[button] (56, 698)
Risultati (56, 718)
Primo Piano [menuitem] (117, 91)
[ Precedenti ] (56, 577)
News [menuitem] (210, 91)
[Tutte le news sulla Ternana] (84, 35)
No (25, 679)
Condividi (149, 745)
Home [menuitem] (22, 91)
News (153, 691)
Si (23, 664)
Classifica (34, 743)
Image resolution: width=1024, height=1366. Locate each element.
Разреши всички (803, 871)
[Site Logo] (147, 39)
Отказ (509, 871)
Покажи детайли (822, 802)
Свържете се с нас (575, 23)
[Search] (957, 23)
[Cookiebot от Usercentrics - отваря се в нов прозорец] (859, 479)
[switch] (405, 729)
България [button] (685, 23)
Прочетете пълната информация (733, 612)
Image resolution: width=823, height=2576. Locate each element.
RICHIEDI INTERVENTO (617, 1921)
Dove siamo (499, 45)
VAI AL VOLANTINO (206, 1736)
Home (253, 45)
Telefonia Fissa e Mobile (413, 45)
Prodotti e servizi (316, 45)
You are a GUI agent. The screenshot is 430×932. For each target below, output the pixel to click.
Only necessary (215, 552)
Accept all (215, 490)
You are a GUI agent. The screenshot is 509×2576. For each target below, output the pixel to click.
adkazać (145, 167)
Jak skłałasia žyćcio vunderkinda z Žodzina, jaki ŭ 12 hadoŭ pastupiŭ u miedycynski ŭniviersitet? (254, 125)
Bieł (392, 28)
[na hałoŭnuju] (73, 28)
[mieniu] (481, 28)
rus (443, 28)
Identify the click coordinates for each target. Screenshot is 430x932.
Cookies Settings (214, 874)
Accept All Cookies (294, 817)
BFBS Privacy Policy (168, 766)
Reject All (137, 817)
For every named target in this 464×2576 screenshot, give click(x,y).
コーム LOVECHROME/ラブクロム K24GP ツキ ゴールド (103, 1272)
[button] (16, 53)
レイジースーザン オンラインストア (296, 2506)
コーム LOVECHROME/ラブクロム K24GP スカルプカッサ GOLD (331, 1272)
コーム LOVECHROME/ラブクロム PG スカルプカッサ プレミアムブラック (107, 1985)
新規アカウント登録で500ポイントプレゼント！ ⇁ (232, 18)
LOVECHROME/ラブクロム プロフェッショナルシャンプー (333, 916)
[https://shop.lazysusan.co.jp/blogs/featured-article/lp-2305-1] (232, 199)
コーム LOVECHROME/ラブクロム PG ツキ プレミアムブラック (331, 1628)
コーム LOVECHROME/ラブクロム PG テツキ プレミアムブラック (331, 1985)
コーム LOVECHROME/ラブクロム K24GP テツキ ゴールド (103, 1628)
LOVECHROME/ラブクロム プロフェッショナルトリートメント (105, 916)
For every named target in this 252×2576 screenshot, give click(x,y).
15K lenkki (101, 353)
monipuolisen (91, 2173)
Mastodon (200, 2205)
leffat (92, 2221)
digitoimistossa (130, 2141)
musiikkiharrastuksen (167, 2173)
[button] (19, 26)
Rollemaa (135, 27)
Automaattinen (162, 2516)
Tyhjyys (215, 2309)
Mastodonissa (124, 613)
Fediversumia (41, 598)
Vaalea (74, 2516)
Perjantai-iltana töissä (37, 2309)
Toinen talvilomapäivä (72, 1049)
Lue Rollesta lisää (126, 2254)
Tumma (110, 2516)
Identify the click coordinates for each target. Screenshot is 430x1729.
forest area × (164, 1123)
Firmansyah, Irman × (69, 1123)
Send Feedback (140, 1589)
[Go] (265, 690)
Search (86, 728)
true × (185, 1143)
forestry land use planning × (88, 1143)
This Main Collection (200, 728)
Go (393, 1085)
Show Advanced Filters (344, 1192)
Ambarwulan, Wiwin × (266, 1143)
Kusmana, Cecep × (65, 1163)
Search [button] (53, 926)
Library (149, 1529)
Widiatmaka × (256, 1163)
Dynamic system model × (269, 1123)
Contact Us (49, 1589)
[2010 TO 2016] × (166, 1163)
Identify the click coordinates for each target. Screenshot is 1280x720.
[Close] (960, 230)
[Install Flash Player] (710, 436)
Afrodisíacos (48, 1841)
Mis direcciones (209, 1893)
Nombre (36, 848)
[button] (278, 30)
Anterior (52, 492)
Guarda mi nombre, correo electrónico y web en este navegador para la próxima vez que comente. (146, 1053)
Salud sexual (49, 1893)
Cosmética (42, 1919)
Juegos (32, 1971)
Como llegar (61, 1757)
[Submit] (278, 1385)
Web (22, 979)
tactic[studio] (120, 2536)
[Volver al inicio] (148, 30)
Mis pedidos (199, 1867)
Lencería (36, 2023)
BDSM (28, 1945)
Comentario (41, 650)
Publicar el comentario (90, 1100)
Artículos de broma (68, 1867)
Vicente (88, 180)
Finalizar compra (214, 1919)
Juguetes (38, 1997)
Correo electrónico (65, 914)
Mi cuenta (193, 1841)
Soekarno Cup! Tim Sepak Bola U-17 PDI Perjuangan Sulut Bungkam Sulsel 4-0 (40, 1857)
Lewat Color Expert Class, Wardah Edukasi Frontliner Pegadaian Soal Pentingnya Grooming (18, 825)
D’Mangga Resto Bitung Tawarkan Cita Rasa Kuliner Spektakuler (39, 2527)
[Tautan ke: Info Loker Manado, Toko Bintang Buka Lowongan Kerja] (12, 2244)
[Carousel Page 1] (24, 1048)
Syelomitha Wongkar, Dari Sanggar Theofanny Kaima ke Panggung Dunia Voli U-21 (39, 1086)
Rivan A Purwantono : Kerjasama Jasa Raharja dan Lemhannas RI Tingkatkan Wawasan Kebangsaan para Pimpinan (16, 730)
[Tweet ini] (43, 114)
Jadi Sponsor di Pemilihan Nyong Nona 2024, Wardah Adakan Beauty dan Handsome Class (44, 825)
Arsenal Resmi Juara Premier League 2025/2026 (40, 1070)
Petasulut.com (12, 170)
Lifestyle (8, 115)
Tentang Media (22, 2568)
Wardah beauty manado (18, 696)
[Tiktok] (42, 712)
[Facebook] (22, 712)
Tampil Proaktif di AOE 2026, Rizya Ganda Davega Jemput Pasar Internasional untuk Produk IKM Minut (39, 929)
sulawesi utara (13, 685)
____
Work required: In the listing above, which lines include the string "named"? Return every one of them.

Answer box:
For every named target in this 464×2576 screenshot, give click(x,y).
For every named target in this 252×2576 screenshot, give click(x,y).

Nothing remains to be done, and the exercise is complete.